--- start of Extracted material ---

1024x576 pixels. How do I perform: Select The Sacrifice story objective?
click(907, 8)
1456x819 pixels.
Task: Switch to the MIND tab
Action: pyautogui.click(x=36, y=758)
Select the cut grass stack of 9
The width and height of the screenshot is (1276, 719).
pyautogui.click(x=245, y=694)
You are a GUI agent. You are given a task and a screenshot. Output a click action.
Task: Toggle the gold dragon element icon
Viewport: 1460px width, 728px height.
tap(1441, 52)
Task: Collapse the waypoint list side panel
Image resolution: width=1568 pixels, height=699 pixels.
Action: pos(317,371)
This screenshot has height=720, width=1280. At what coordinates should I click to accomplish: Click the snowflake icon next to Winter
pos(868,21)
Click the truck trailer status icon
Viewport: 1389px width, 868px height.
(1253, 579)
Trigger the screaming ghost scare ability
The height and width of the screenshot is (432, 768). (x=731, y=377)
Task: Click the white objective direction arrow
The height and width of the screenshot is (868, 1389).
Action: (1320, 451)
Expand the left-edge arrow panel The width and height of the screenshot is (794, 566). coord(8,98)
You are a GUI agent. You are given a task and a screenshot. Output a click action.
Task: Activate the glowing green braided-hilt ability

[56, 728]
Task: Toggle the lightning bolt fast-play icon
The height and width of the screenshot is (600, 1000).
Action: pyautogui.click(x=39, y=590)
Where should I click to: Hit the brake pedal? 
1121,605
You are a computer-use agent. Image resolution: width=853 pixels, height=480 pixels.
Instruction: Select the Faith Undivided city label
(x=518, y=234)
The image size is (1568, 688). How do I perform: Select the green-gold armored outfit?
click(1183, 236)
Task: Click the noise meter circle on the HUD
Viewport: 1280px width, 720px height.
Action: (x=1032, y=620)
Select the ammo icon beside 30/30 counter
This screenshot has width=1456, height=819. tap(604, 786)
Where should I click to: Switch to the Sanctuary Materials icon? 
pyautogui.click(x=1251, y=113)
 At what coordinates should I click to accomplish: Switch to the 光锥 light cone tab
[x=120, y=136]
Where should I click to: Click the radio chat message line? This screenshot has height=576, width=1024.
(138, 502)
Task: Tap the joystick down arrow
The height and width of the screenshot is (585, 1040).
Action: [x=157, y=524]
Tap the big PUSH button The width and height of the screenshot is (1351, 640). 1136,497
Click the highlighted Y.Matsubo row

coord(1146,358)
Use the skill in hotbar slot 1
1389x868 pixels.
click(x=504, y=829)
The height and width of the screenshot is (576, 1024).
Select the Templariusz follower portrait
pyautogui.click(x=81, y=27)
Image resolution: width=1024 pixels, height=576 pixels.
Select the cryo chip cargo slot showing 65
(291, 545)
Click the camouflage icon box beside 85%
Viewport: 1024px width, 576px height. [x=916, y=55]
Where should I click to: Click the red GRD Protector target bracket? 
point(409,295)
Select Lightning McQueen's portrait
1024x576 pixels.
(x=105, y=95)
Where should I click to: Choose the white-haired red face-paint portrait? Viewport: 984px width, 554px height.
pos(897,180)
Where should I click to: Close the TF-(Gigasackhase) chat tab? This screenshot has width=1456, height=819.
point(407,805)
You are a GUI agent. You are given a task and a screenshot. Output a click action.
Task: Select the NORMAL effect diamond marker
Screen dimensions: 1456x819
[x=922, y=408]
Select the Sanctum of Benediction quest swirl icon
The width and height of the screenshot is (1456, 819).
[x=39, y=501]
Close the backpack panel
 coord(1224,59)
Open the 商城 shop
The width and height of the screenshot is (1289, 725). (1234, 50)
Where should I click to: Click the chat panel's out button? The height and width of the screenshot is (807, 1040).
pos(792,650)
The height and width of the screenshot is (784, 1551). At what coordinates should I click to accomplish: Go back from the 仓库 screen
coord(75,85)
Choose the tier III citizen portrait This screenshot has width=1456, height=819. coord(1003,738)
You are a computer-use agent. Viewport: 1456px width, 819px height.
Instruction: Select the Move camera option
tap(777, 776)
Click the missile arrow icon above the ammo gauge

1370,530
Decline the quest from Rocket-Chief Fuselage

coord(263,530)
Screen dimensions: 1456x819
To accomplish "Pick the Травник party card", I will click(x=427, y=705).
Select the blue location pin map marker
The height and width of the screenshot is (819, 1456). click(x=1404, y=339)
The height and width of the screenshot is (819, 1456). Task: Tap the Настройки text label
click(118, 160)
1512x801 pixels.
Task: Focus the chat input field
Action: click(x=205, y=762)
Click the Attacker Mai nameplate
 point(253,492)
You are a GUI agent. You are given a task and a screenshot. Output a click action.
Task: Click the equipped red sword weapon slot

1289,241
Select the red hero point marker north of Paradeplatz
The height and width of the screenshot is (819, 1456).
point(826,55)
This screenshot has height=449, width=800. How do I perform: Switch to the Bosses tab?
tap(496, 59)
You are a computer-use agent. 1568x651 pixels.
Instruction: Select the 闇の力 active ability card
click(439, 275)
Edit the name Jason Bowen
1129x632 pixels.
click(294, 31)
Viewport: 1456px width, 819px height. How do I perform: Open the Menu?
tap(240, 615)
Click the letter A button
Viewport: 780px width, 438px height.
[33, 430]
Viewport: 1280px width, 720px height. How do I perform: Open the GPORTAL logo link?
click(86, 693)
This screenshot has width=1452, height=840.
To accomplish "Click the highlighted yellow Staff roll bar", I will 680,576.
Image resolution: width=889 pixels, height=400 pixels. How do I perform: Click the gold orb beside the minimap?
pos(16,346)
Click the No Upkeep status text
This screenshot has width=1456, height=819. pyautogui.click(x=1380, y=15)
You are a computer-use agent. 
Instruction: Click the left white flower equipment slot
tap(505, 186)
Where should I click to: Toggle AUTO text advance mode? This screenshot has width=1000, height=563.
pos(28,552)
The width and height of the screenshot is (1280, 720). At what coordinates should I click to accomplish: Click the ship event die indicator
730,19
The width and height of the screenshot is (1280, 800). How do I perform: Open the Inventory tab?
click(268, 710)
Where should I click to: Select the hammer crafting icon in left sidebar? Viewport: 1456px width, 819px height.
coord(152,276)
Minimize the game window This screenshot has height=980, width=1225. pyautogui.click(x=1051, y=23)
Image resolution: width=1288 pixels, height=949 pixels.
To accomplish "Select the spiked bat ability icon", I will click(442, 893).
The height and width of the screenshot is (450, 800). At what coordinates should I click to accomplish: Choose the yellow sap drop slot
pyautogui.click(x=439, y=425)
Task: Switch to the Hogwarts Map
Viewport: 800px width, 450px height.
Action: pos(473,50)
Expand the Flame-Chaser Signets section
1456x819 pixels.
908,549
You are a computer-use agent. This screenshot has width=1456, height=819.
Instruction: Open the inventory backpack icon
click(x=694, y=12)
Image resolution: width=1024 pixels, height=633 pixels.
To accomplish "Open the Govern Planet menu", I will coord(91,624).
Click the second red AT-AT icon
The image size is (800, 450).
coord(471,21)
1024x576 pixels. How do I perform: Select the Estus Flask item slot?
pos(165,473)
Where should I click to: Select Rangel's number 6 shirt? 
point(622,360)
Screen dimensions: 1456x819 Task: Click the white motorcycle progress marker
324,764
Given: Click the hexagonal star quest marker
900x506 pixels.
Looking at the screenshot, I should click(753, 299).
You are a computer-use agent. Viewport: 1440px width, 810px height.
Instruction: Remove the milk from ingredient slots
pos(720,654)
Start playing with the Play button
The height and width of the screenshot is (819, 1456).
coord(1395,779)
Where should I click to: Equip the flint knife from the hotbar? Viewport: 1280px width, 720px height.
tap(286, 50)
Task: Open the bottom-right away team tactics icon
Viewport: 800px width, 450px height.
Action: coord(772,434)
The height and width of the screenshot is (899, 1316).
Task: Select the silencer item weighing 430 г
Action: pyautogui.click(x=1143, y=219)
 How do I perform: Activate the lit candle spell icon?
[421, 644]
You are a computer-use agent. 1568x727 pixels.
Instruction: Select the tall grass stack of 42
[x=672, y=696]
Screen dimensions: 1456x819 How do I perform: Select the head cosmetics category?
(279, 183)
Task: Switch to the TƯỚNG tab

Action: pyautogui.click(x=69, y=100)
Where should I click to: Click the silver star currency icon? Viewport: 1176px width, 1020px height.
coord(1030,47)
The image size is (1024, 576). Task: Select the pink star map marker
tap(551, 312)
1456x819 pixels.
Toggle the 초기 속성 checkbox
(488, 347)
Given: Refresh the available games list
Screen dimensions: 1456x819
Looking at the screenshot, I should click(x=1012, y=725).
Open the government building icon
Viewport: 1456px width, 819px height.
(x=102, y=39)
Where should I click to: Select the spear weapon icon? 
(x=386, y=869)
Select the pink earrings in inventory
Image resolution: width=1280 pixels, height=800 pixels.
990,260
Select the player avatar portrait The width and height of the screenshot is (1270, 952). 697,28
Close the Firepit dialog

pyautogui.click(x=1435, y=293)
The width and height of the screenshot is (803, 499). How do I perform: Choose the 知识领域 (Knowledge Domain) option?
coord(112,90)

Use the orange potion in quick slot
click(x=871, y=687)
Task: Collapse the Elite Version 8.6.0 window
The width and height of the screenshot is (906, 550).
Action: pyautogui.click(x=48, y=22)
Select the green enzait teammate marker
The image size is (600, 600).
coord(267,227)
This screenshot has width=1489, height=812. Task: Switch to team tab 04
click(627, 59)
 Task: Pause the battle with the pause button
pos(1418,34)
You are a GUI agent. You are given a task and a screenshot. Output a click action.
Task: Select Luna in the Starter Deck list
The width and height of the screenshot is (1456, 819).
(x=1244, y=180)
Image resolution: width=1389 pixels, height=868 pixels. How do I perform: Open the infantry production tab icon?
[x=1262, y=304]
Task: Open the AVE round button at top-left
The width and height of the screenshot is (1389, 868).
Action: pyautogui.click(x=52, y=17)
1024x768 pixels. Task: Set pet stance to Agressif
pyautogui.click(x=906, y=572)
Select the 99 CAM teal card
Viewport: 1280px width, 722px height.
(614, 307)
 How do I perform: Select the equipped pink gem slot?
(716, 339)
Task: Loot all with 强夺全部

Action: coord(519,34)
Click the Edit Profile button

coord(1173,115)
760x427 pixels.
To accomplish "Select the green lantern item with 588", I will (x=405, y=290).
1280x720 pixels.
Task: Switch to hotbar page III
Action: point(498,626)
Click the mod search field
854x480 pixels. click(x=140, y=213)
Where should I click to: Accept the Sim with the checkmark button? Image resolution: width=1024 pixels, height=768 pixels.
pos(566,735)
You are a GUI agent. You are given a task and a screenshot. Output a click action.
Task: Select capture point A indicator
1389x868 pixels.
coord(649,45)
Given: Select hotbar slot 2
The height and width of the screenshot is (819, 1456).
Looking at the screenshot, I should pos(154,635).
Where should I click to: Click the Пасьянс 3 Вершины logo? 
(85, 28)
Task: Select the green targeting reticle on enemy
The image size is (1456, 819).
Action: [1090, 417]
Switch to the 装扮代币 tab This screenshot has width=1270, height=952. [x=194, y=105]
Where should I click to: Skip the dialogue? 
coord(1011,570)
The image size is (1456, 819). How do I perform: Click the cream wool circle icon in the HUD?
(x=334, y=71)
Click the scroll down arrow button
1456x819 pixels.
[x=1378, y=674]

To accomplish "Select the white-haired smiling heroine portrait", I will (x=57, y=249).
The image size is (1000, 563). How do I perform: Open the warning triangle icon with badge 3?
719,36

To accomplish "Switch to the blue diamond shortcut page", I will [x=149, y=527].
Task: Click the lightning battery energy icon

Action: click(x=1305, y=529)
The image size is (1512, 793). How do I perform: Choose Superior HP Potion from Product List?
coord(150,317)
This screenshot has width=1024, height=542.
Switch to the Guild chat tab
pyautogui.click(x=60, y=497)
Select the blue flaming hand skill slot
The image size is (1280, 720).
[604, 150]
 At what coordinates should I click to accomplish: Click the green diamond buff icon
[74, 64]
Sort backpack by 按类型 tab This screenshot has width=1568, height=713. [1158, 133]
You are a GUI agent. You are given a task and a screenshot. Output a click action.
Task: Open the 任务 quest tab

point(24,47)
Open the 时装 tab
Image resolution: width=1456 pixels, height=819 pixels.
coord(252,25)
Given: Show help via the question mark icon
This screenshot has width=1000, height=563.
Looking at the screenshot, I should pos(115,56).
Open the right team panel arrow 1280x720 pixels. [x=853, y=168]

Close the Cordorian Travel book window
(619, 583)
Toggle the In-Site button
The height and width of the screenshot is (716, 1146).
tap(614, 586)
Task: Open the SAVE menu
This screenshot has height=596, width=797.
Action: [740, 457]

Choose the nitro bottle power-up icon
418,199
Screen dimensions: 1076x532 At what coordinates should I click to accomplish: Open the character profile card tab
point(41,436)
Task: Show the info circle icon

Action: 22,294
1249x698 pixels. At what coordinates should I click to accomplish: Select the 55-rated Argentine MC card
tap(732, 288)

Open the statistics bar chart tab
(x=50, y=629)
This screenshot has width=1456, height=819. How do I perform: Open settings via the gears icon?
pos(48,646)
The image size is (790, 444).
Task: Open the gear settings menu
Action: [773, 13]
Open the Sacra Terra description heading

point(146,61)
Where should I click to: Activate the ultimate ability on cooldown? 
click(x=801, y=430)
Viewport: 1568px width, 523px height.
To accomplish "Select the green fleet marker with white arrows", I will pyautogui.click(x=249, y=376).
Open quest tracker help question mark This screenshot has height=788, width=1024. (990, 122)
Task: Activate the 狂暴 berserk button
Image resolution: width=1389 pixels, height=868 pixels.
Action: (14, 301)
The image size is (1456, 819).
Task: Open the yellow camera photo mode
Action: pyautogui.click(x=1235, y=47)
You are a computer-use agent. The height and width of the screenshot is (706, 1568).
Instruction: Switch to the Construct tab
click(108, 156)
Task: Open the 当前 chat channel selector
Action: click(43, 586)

--- end of Extracted material ---

● **Task objective**
Start with the very first of the lines above and copy each one unchanged, stopping after the line that contains "click(1183, 236)".

● **Finished task**
1024x576 pixels. How do I perform: Select The Sacrifice story objective?
click(907, 8)
1456x819 pixels.
Task: Switch to the MIND tab
Action: pyautogui.click(x=36, y=758)
Select the cut grass stack of 9
The width and height of the screenshot is (1276, 719).
pyautogui.click(x=245, y=694)
You are a GUI agent. You are given a task and a screenshot. Output a click action.
Task: Toggle the gold dragon element icon
Viewport: 1460px width, 728px height.
tap(1441, 52)
Task: Collapse the waypoint list side panel
Image resolution: width=1568 pixels, height=699 pixels.
Action: pos(317,371)
This screenshot has height=720, width=1280. At what coordinates should I click to accomplish: Click the snowflake icon next to Winter
pos(868,21)
Click the truck trailer status icon
Viewport: 1389px width, 868px height.
(1253, 579)
Trigger the screaming ghost scare ability
The height and width of the screenshot is (432, 768). (x=731, y=377)
Task: Click the white objective direction arrow
The height and width of the screenshot is (868, 1389).
Action: (1320, 451)
Expand the left-edge arrow panel The width and height of the screenshot is (794, 566). coord(8,98)
You are a GUI agent. You are given a task and a screenshot. Output a click action.
Task: Activate the glowing green braided-hilt ability

[56, 728]
Task: Toggle the lightning bolt fast-play icon
The height and width of the screenshot is (600, 1000).
Action: pyautogui.click(x=39, y=590)
Where should I click to: Hit the brake pedal? 
1121,605
You are a computer-use agent. Image resolution: width=853 pixels, height=480 pixels.
Instruction: Select the Faith Undivided city label
(x=518, y=234)
The image size is (1568, 688). How do I perform: Select the green-gold armored outfit?
click(1183, 236)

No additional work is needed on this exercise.